Não é nenhuma hipérbole dizer que existem poucas pessoas que contribuíram para a cultura e o entretenimento Japonês tanto quanto Shigeru Mizuki. Autor, mangaká e historiador, Shigeru nasceu no dia 8 de Março de 1922. Cresceu com um interesse no sobrenatural, encorajado por uma senhora da vizinhança, e um fascínio e domínio pelas artes, mas infelizmente sua carreira seria pausada cedo.
Aos seus 20 anos, antes mesmo de começar a desenhar profissionalmente, Mizuki foi convocado para o Exército Imperial Japonês, para lutar em Papua Nova Guiné. Seu tempo enquanto soldado o afetou vorazmente. Ali, ele contraiu doenças, viu amigos morrerem e presenciou todos os horrores da guerra. Porém, um dos eventos que mais marcaram sua vida foi em um ataque aéreo dos Aliados (coalizão da Segunda Guerra Mundial), onde foi atingido em uma explosão e acabou perdendo seu braço esquerdo.
Suas ações e vivências na guerra mudaram sua mente, tornando-o um pacifista, isto principalmente após receber uma repreensão por ter sido o único sobrevivente de seu batalhão. Mas falaremos disso mais tarde.
Seu primeiro trabalho como mangaká foi em 1957, com Rocketman, já demonstrando dois dos pontos pelos quais ficaria conhecido posteriormente: sua relação com a guerra e com o espiritual, principalmente com os yokais.
“Se Osamu Tezuka é o Deus dos Mangás, Shigeku Mizuki é o kami” – Jason Thompson
Neste ponto, é um tanto quanto complicado trabalhar com traduções destes dois termos. Não há um equivalente em português para o que são os yokais, assim como, se pegarmos “deus” e colocarmos no Google Tradutor, a resposta será “kami”. Mas vamos tentar.
Yokais são criaturas folclóricas japonesas, sobrenaturais dos mais diversos tipos. Podem ser agressivas, amigáveis ou apenas brincalhonas. É uma vasta classe, com incontáveis criaturas. Entre as mais conhecidas estão as Kitsunes, raposas que podem possuir até nove caudas e que são muito sábias, podendo também se transformar em humanos para enganá-los; Tanukis, cães-guaxinim brincalhões que adoram saquê; Tengu, criaturas de pele vermelha e nariz comprido, conhecidos por tentar atrapalhar monges budistas; e Onis, seres fortes com presas e chifres, além de um tacape chamado kanabo.

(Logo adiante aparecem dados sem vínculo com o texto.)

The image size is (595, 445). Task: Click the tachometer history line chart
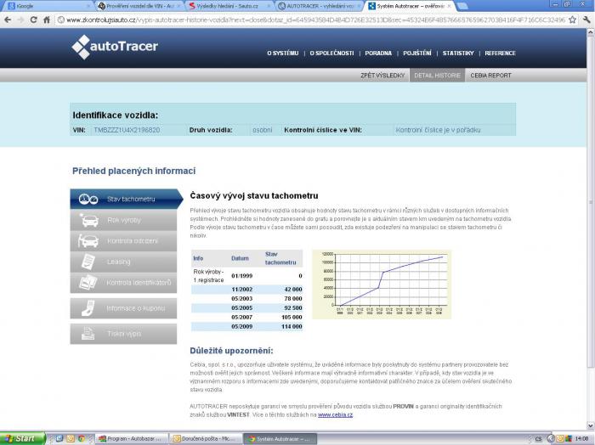click(381, 284)
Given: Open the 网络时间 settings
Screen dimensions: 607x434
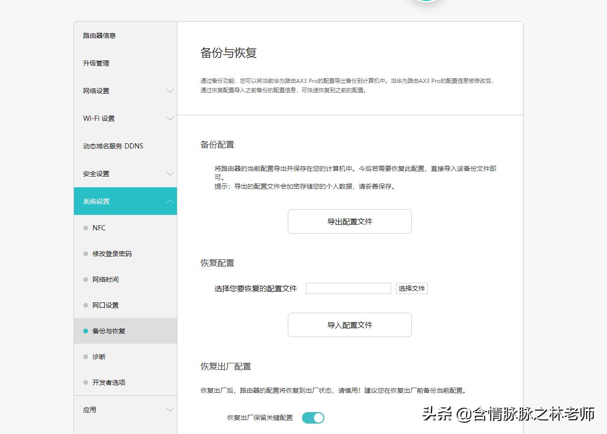Looking at the screenshot, I should pyautogui.click(x=106, y=280).
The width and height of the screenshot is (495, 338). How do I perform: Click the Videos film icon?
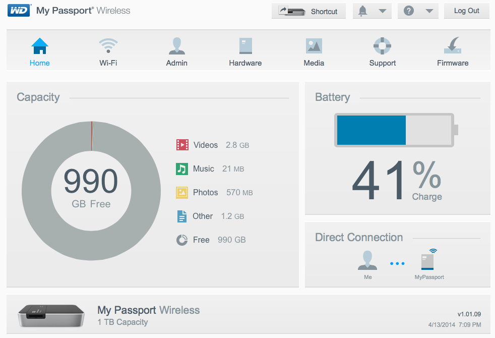point(182,145)
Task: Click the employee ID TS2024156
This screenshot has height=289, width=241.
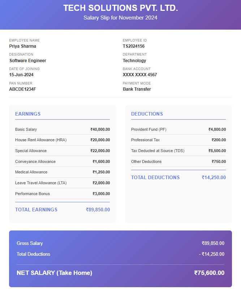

Se algumas das descrições lhe é familiar de algum anime como Naruto, Kamisama Kiss e Demon Slayer, ou até mesmo o contexto de yokais com Inuyasha ou Nura: A Ascensão do Clã das Sombras, é justamente porque os yokais se tornaram parte fundamental do entretenimento e dos mangás.

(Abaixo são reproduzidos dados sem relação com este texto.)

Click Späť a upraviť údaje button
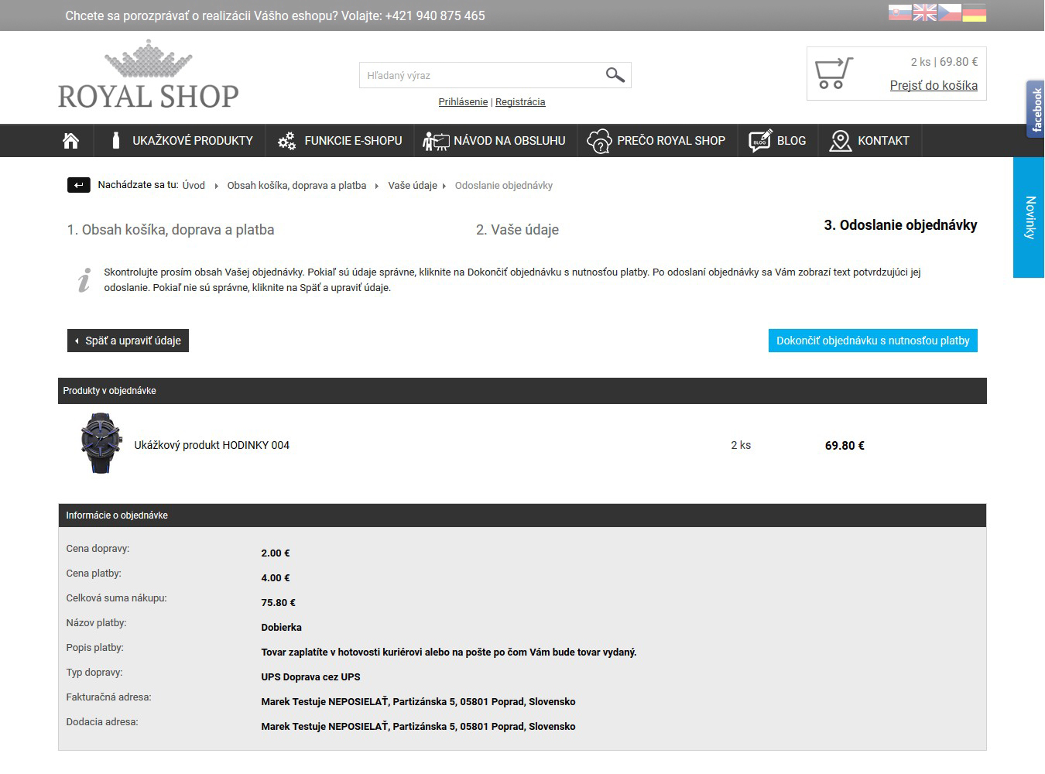[x=128, y=341]
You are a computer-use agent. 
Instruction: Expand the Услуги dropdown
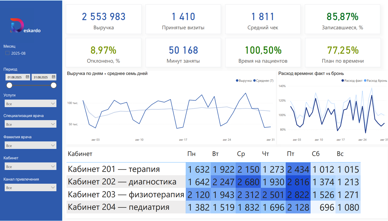(30, 103)
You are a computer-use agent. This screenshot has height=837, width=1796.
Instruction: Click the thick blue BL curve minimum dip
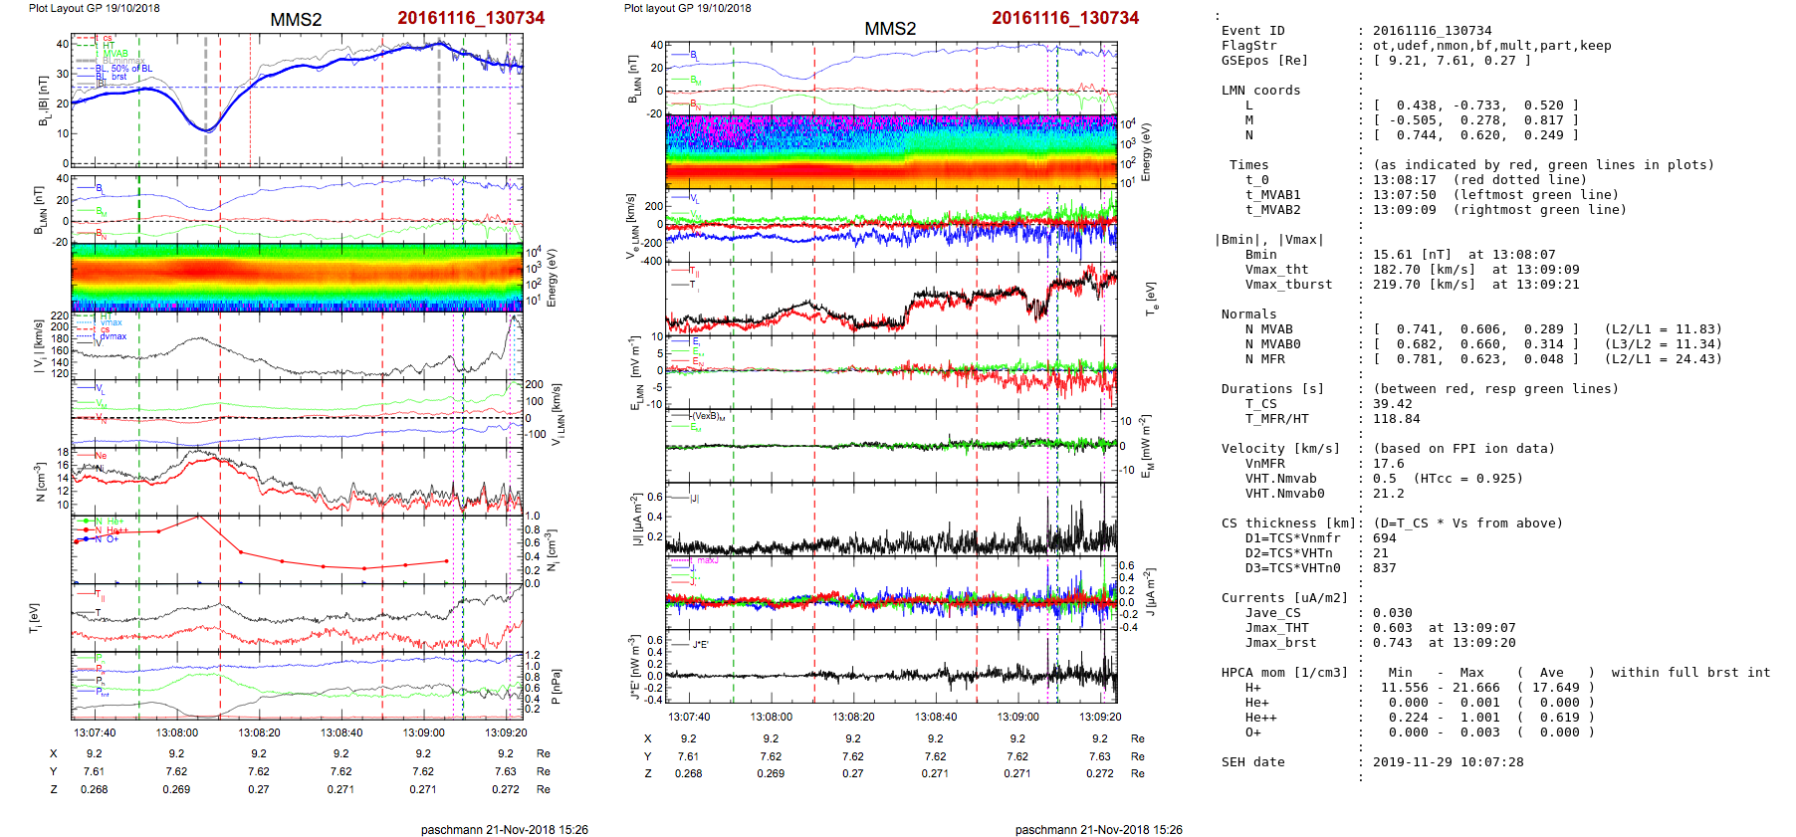click(206, 130)
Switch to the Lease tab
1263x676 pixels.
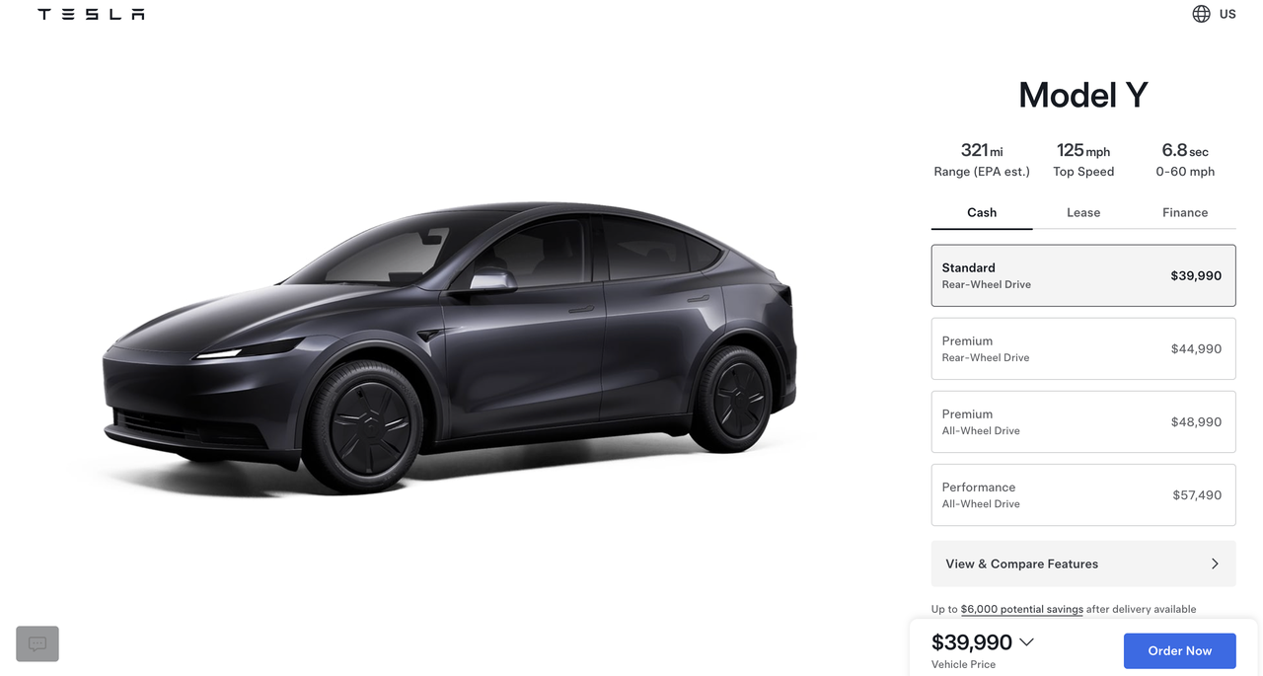[1083, 212]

E tal chamariz começou justamente com Gegege no Kitaro, a obra máxima de Shigeru Mizuki, publicado em 1967. O autor mesclou seus princípios a seus interesses, trabalhando em uma obra na qual os yokais só apareciam em momentos de paz, o que mostrava os pensamentos anti-bélicos do artista.
O sucesso e importância de Shigeru Mizuki para com a disseminação da cultura dos yokais é tamanha que em sua cidade natal, Sakaiminato, existem centenas de estátuas de bronze dos yokais que ele desenhava, além de um museu e uma estátua do próprio Mizuki. Na década de 70, Mizuki desenhou uma enciclopédia de yokais, amplamente ilustrada, que até hoje é referência para pesquisas primárias sobre o assunto.

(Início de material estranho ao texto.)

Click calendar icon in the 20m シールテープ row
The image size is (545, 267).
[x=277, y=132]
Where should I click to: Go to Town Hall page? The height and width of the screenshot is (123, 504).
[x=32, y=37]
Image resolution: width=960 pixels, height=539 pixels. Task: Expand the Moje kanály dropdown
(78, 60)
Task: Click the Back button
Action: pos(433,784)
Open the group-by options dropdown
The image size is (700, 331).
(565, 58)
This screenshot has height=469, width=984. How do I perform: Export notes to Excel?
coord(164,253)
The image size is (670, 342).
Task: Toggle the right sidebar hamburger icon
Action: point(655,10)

No Brasil, suas duas obras publicadas são bastante autobiográficas, contando sobre experiências que teve em vida: Nonnonba, na qual um pequeno garoto conversa com uma senhora da vizinhança que o ensina e o encoraja sobre o mundo dos yokais (assim como a senhora referida no começo deste texto, cujo apelido também era Nonnonba); e Marcha para a Morte, que mostra a vida de um pelotão que acaba sobrevivendo a um ataque e precisa lidar com isso.
Em entrevistas, Shigeru afirmou que, quando foi o único sobrevivente no ataque que viveu no exército, lhe foi ordenado que morresse por seu país, algo que ele acreditou ser ridículo.
Suas publicações não ficam apenas no ramo fictício. Mizuki escreveu mangás sobre a história de Hitler e um mangá de 8 volumes sobre seu crescimento durante a era Showa (1926-1989), além de outras obras.
Hoje, dia 8 de Março de 2022, completaria 100 anos. Shigeru infelizmente veio a falecer em 2015, em decorrência de um ataque cardíaco. Em 2012, aos 90 anos, continuava escrevendo sobre as criaturas que tanto amava e espalhando sua mensagem de pacifismo ao mundo. Esperamos que esteja se divertindo com elas.
Descanse em paz, Mizuki-sensei. Obrigado por tudo.